Page List


Font:  

Dang. Time for a little trash talk of her own. “Hey, Martineau, is that a pumpkin on your shoulders or is that your vacuous head?”

He glanced at her. “Is that the best you can do?”

The rest of the Chinooks seemed equally unimpressed.

Darby leaned toward her and whispered, “That was kind of lame.”

“What the hell is vacuous?” Rob asked.

Darby answered for her. “It means empty or hollow.”

“Why didn’t you just say that, Sharky?”

“Yeah, you can’t trash-talk using words like that.”

Jane frowned and folded her arms across her chest. Vacuous was a perfectly good word. “You guys don’t like it because it doesn’t start with an F.”

Luc threw his third dart and scored a total of eighty points. Time to quit playing around and get serious. She walked to the line, raised her arm, and waited for the heckling to begin. But Luc remained silent, unnerving her more than his insults. She managed to shoot a triple twenty, but when she took aim again, Luc said, “Do you ever wear anything besides black and gray?”

“Of course,” she said without looking at him.

“That’s right.” Then, just as she was about to shoot again, he added, “Your cow pajamas are blue.”

“How do you know about her cow pajamas?” one of the guys asked.

Mr.
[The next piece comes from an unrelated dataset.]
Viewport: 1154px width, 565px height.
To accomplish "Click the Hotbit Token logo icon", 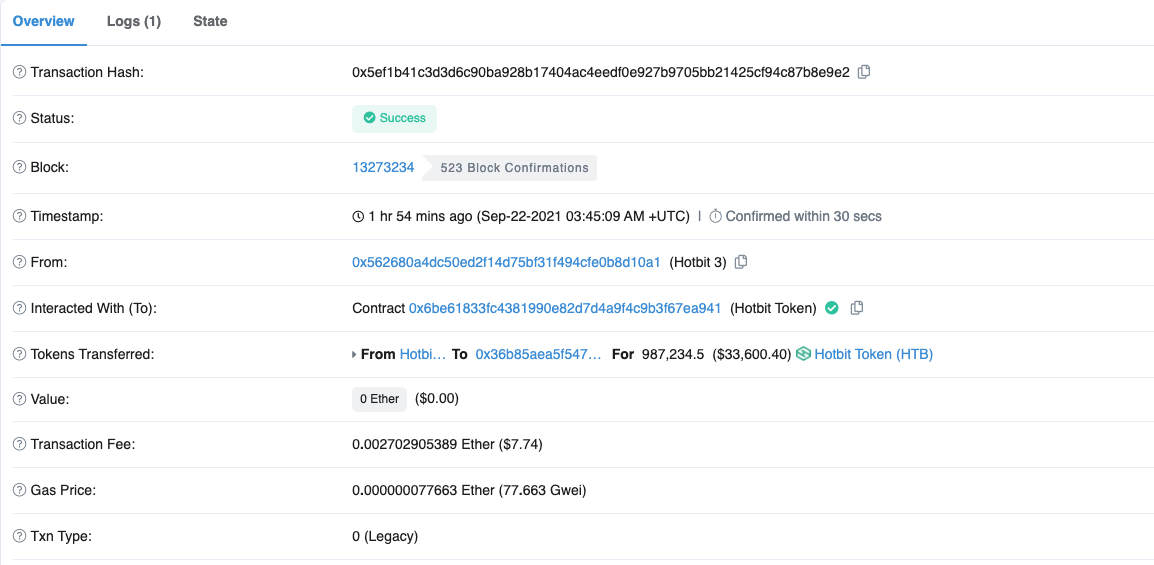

Information failed to answer and she looked over at him, surrounded by his teammates, his hands on his hips and a smile on his lips.
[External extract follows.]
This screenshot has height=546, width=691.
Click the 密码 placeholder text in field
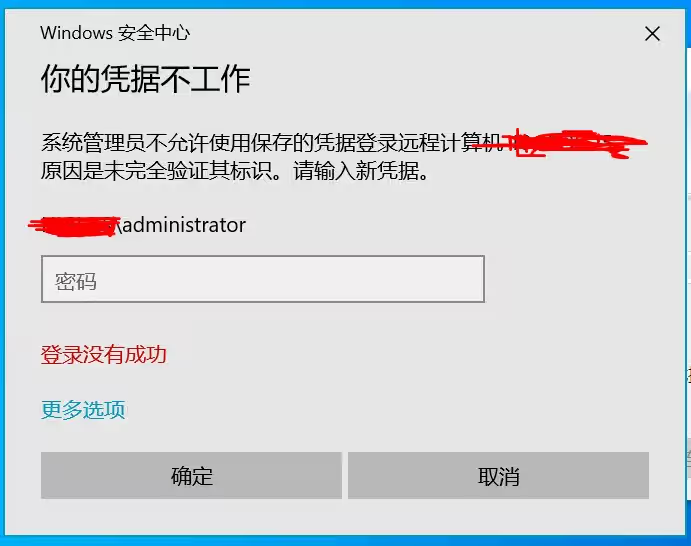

“The other night I left my room to buy some M &M’s,” she told them. “I thought you guys would all be in bed, so I wore my PJs. Luc snuck up on me.”

“I didn’t sneak.”

“Sure.” She lined up her shot and threw a double ten. Then he waited until the exact moment she released her third dart to say, “She wears lesbian glasses.” She missed the board completely. That hadn’t happened in years.
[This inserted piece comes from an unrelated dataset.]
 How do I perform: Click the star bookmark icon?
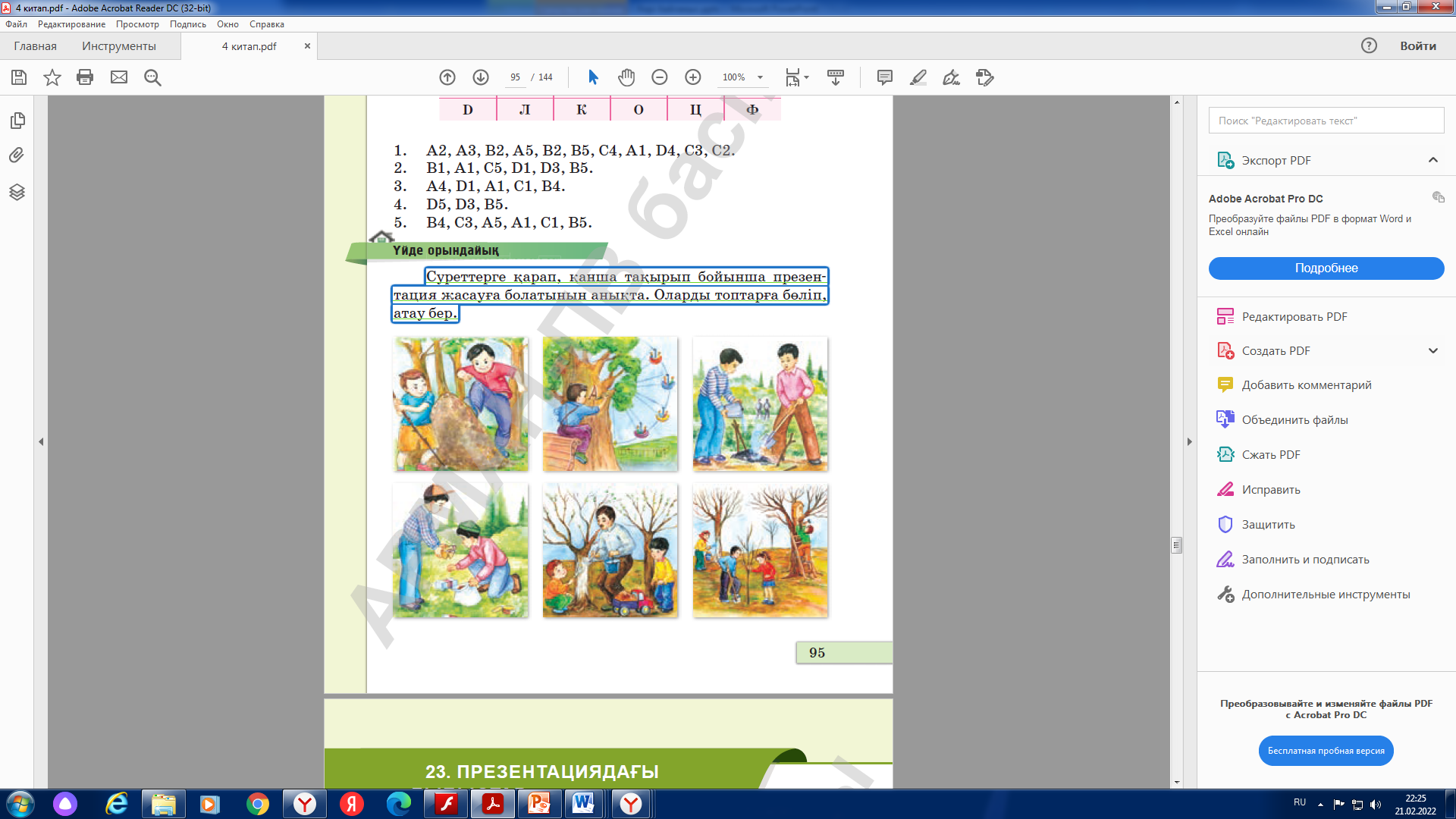tap(52, 77)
“I don’t either!” Only after she denied it did she fear she may have objected a bit too vehemently.

Luc laughed. “They’re horrible little black squares like all those NOW girls wear.”

The rest of the Chinooks laughed too, and even Darby said, “Oh, yeah, lesbian, all right.”

Jane pulled the darts from the board. “They’re not. They’re perfectly heterosexual.” Geez, what was she talking about? Heterosexual eyeglasses? These guys were all making her crazy. She took a calming breath and handed the darts to Luc. She would not let these dumb jocks rattle her. “I am not gay. Although there is certainly nothing wrong with it. If I were gay, I’d be out and proud.”

“That would explain the shoes,” Rob joined in.

Jane looked down at her boots. “What’s wrong with my Docs?”

For the first time that night, the Stromster decided to speak. “Maahhn shuz,” he said.

“Man shoes?” She looked into his young face. “Since I defended your Mohawk earlier, I expected better of you, Daniel.” His gaze slid away and he took sudden interest in something across the room.

Luc moved to the line and scored forty-eight points. When it was her turn again, all the guys on the sidelines took turns heckling her. The conversation turned severely politically incorrect when they decided that the reason she wore dark colors had to be because she was depressed about being gay.

“I’m not gay,” she insisted. She was an only child and hadn’t been raised around boys, except her father, of course, but he didn’t count. Her father was a serious man who never joked at all. She had no experience with this sort of teasing.

“It’s okay, sweetheart,” Luc reassured her. “If I were a girl, I’d be a lesbian too.”

Jane figured she had two choices. Get upset and indignant, or relax. She was a journalist, a professional woman. She wasn’t traveling with the team to become buddies, and certainly not to be teased like they were all back in high school. But the professional approach hadn’t worked so far, and she had to admit that she liked the teasing better than being ignored. Besides, these guys probably razzed male reporters also. “Luc, you’re already a prima donna,” she said.

Luc chuckled and she finally got a laugh out of the others. For the rest of the game, she tried to give as good as she got, but these guys were much better at it than she and had had years of practice. In the end, she beat Luc by almost two hundred points, but she lost in the war of words.